Guillermo del Toro, one of the great fantasists of modern cinema decided to remake Nightmare Alley. That is a difficult task, not because the original is some untouchable classic, but because the feel of noir is hard to replicate now. Would he turn it into a basic character study? Or a more traditional thriller? Would he downplay the plot in favor of exploring the fantastical elements of the carnival where it takes place? Or would the studio force him to lighten it up in an effort to appeal more to mass audiences? The answer to all of those questions is no.
del Toro has made a noir that feels like it could have been produced in the 1940s (minus the swearing and graphic violence). His version is even more cynical than the original, sanding off any soft edges its protagonist may have had. You can see how, if it were twisted in another direction, this story could have been a comedy about a con-man taking advantage of depressed Americans by giving them false hope. It is easy to see where the humor could have come from, yet del Toro focuses on the sadness and desperation of his characters instead. There is no hope here; film noir doesn’t allow for it.
Based on the 1946 novel by William Lindsay Gresham, it follows Stanton Carlisle who, as the story opens, is walking away from a burning cabin. He finds his way to a carnival where he gets work. While helping a psychic manipulate customers, he catches the eye of the sweet Molly. His ambition to leave with her leads him to try to use the psychic’s tricks for his own financial gain, which results in consequences he did not predict.
del Toro is best known for his visuals, but he doesn’t deploy that skill as expected. The carnival is creepy, with its jars of corpses and the caged geek, though it never feels supernatural. This is not a dark fairy tale. The evil lurking around this plot is very human. Unlike some of del Toro’s previous projects, his sets and characters are not wholly original creations.
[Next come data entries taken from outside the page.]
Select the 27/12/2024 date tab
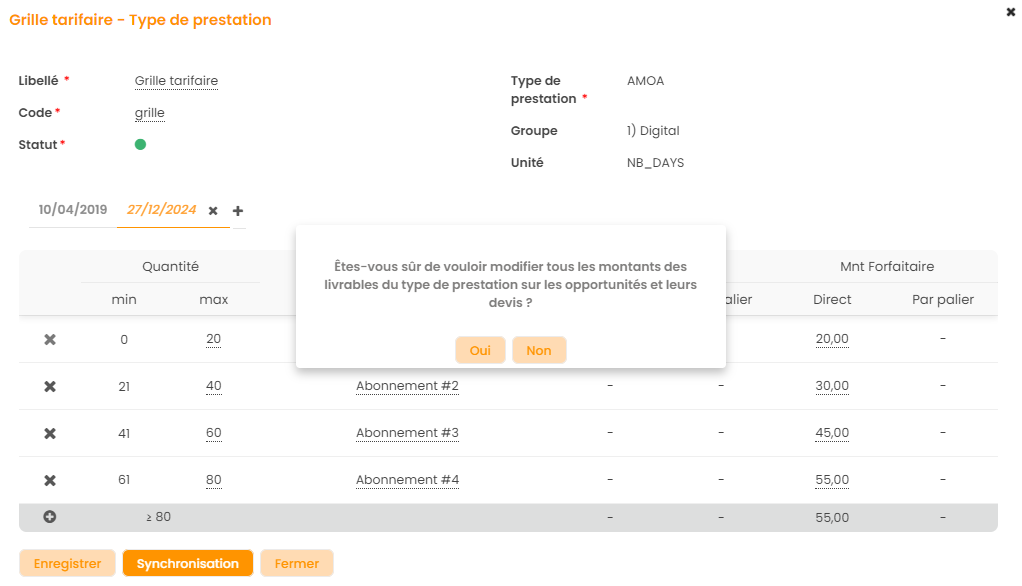1022x586 pixels. (x=161, y=210)
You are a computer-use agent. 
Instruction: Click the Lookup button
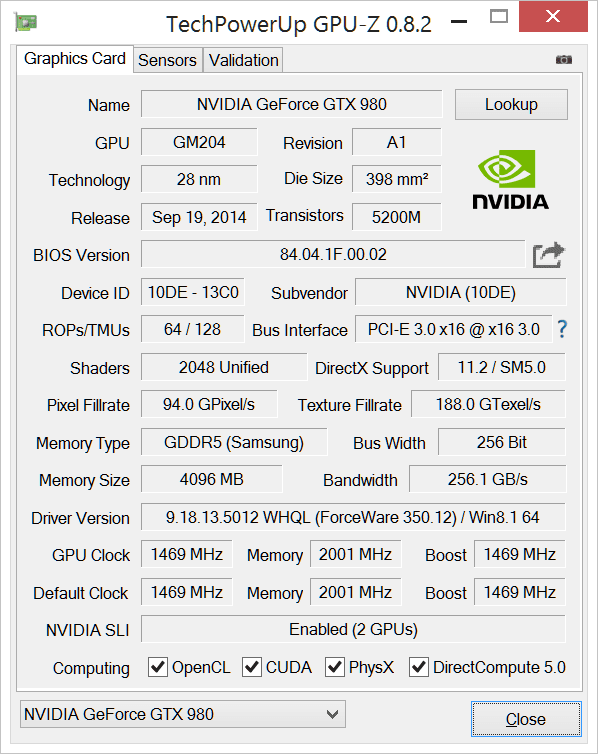(511, 104)
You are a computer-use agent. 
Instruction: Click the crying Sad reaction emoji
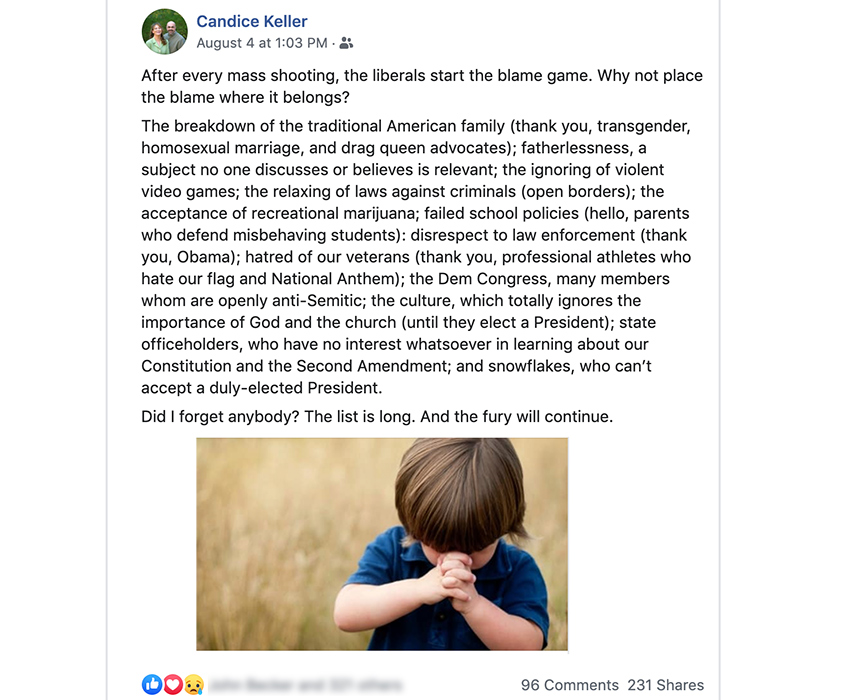[x=192, y=684]
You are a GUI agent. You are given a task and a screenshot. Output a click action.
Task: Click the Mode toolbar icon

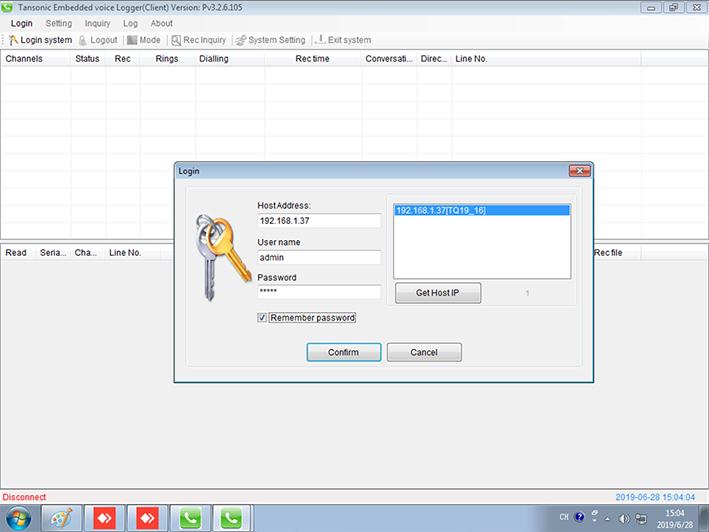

What makes them unique is how he and his cinematographer (Dan Laustsen, who was nominated for an Oscar for his work on del Toro’s Best Picture winning The Shape of Water) bring a sense of impending doom to everything.
The colors are dark (though fire and blood are definitely not). None of the sets look like anyplace you’d want to visit. The carnival, full of promises of the grotesque, is fittingly foreboding. The fancy dining rooms Carlisle performs in later on are equally unwelcoming, like even the walls know he doesn’t belong there. The look of the movie is impressive because of how unshowy it is, though a lot of thought has obviously been put into every frame.
Also impressive are the performances by the excellent cast. Bradley Cooper is outstanding as Carlisle. Initially, he is quiet, guarded, like he is running from something and wants to be invisible. Once he is comfortable at the carnival, the excitement he shows at finding creative ways to wring more money out of their customers is contagious. Maybe, deep down, he’s actually a decent guy who just got a bad break? Then, a couple of things calls that idea into question, sending him on the path to the inevitable final act. Cooper is convincing every step of the way.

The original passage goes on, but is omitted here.